▶ **Available data**
================================
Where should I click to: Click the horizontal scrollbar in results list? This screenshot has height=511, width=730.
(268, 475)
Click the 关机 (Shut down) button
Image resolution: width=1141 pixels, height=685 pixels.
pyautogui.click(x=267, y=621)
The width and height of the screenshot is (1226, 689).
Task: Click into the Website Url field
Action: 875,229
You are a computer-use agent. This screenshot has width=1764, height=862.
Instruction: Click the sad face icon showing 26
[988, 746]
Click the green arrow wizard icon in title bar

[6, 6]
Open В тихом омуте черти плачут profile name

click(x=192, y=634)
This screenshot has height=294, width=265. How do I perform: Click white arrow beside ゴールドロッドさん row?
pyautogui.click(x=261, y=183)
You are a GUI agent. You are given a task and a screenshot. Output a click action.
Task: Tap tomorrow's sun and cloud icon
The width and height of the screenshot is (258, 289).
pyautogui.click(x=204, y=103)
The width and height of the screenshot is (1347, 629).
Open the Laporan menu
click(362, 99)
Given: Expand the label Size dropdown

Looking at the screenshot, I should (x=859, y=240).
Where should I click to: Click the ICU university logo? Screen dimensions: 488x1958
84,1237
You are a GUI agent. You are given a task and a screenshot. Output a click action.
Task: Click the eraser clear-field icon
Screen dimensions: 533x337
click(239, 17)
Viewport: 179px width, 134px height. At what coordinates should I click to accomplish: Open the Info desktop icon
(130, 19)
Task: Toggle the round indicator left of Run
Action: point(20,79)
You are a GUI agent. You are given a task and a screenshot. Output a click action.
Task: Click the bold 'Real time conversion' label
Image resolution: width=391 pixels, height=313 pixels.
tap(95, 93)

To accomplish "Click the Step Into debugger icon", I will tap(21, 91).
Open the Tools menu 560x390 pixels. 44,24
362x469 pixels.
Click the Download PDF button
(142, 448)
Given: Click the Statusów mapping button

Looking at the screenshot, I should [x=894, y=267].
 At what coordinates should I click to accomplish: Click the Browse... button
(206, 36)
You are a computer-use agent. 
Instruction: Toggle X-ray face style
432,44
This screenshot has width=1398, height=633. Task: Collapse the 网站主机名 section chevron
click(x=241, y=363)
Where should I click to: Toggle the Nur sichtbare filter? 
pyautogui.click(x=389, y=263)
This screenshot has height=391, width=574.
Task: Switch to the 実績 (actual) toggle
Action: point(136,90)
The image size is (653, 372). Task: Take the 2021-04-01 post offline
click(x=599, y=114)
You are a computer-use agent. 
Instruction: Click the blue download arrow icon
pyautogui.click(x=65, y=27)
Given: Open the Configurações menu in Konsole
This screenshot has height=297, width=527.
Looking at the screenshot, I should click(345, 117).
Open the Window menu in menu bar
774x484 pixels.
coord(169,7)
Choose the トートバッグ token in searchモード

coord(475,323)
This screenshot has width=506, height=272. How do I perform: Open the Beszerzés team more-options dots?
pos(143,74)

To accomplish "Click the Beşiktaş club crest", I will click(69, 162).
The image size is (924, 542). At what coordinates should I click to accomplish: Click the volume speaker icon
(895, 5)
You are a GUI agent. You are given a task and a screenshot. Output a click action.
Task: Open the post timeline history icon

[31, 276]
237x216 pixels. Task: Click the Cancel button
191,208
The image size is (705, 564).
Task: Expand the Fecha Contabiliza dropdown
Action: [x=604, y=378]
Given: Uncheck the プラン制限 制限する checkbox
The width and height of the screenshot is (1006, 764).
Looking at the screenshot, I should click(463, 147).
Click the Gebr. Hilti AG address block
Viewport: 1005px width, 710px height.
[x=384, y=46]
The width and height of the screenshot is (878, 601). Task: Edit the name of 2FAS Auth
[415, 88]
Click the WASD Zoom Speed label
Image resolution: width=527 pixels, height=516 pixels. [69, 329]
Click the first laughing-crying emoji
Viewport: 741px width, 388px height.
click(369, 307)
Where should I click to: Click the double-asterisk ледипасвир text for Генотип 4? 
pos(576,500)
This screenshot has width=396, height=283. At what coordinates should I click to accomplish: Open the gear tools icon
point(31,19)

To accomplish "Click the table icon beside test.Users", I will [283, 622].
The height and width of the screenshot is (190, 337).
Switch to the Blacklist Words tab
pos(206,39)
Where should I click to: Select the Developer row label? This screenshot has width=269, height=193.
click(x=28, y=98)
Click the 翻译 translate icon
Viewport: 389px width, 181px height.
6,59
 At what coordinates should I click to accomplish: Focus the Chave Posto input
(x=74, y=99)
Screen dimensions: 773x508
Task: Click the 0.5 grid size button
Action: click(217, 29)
================================
▶ **Assignment**
Please tally the lines in the data above containing the string "will", and give the number alone.

▶ **The completed task**
3